===== 読解文 =====

改訂新版 世界大百科事典 「日本水産」の意味・わかりやすい解説
日本水産[株] (にほんすいさん)
大手水産会社の一つ。売上高でマルハに次ぎ第2位。正しくは〈にっぽんすいさん〉と読む。前身は1911年田村市郎が下関に設立した,トロール漁業を目的とした田村汽船漁業部である。19年日本トロール(株)に改組し,同年,共同漁業(1914設立)に合併された。同社は34年日本産業の傘下に入り,36年には,日本捕鯨(株)(1909設立。日本で初めて南氷洋捕鯨を行い,当時捕鯨でトップ)と日本合同工船(株)(1927設立。当時北洋母船式カニ漁業をほぼ独占)の2社を合併。さらに翌37年には日本食料工業(株)(1927設立。製氷,冷凍,冷蔵,缶詰事業を行う)と旧・日本水産(株)(1920設立。漁獲物,水産加工品の販売を行う)を合併,日本最大の水産会社,日本水産(株)となる。戦争とその激化に伴い漁船の徴用,従業員の召集により事業が縮小し,43年には水産統制令により,日本海洋漁業統制(株)と帝国水産統制(株)(現,(株)ニチレイ)に分割された。前者が漁労部門を受け継ぎ日本水産(株)の母体となる。

===== 参考資料 =====

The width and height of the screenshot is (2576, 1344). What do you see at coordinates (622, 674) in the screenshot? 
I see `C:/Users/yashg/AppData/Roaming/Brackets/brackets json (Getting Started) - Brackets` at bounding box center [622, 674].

=====

→ **指示 1**
日本水産の解説に出てくる、共同漁業が1936年と1937年に合併した会社をすべて挙げてください。
→ **指示 2**
日本水産の解説のうち、「大手水産会社の一つ。売上高で」から「日本水産(株)の母体となる。」までを、終わりの語句も含めて一字も変えずに書き写せ。
→ **指示 3**
日本水産の解説の続きを、最後の文のあとから書き進めよ。

→ **解答 1**
日本捕鯨(株)、日本合同工船(株)、日本食料工業(株)、旧・日本水産(株)

→ **解答 2**
大手水産会社の一つ。売上高でマルハに次ぎ第2位。正しくは〈にっぽんすいさん〉と読む。前身は1911年田村市郎が下関に設立した,トロール漁業を目的とした田村汽船漁業部である。19年日本トロール(株)に改組し,同年,共同漁業(1914設立)に合併された。同社は34年日本産業の傘下に入り,36年には,日本捕鯨(株)(1909設立。日本で初めて南氷洋捕鯨を行い,当時捕鯨でトップ)と日本合同工船(株)(1927設立。当時北洋母船式カニ漁業をほぼ独占)の2社を合併。さらに翌37年には日本食料工業(株)(1927設立。製氷,冷凍,冷蔵,缶詰事業を行う)と旧・日本水産(株)(1920設立。漁獲物,水産加工品の販売を行う)を合併,日本最大の水産会社,日本水産(株)となる。戦争とその激化に伴い漁船の徴用,従業員の召集により事業が縮小し,43年には水産統制令により,日本海洋漁業統制(株)と帝国水産統制(株)(現,(株)ニチレイ)に分割された。前者が漁労部門を受け継ぎ日本水産(株)の母体となる。

→ **解答 3**
第2次大戦後の45年に日本水産(株)として再発足したが,占領軍によって事業活動を制限されつつも,46年の南氷洋捕鯨,47年の北洋漁業の再開により,それぞれ船団を出漁させた。その後,漁船の積極的な大型化,遠洋トロールへの進出,〈ニッスイ〉ブランドでの食品加工業への進出などにより業務を拡大した。資本金237億円(2005年9月),売上高5109億円(2005年3月期)。